Copy everything from the line containing "Image resolution: width=882" down to the line containing "pos(872,395)", substituting "scroll bar" for "scrollbar" and leaving all else unchanged. Give only those lines.

--- begin SUPPLIED DATA ---

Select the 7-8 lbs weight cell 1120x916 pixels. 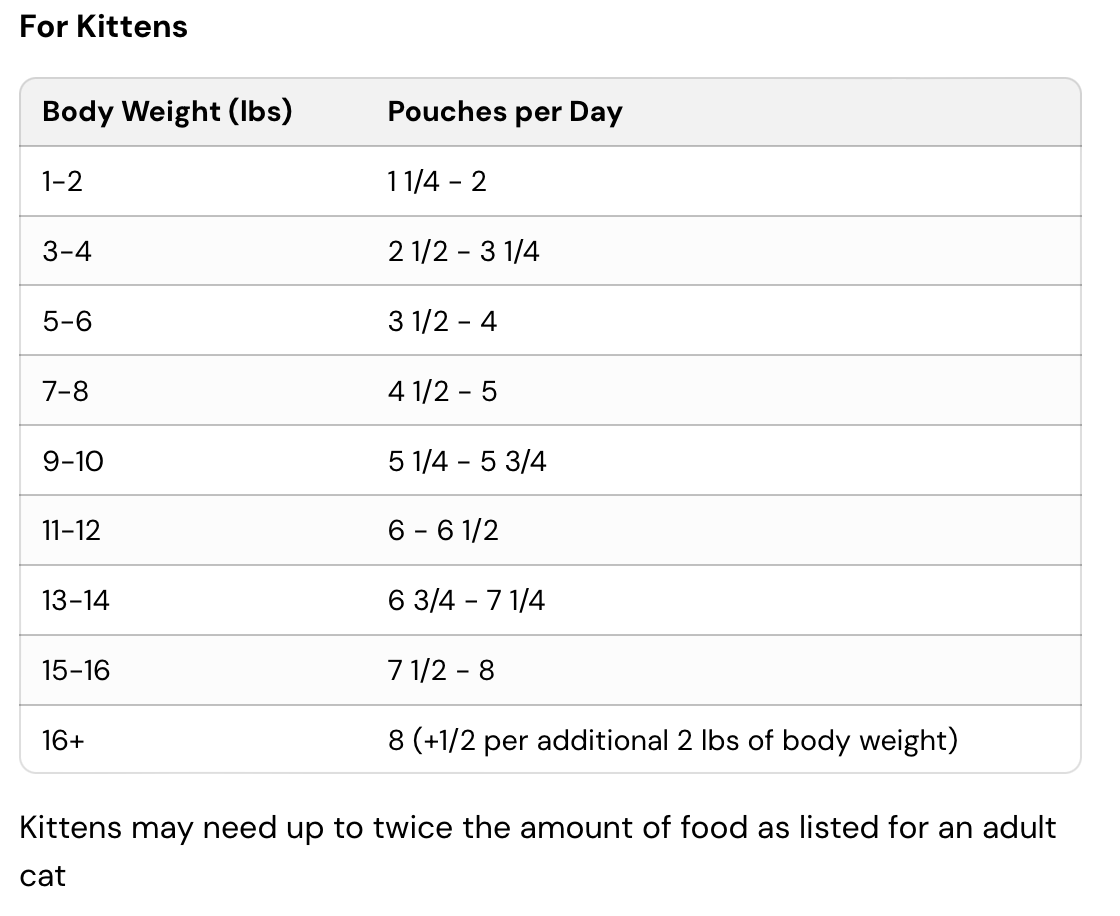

--- end SUPPLIED DATA ---
--- begin SUPPLIED DATA ---

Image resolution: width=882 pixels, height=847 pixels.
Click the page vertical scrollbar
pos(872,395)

--- end SUPPLIED DATA ---
--- begin SUPPLIED DATA ---

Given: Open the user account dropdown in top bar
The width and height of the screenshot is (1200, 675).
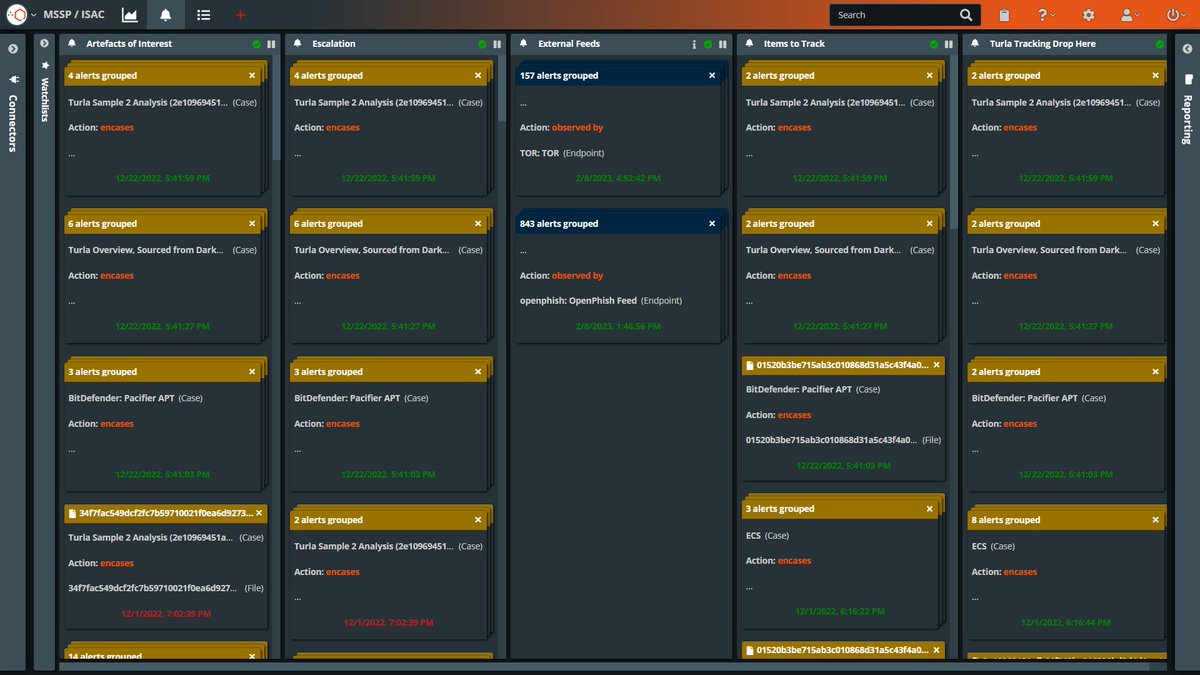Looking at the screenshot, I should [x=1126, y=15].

--- end SUPPLIED DATA ---

COMPLETE OUTPUT:
Image resolution: width=882 pixels, height=847 pixels.
Click the page vertical scroll bar
pos(872,395)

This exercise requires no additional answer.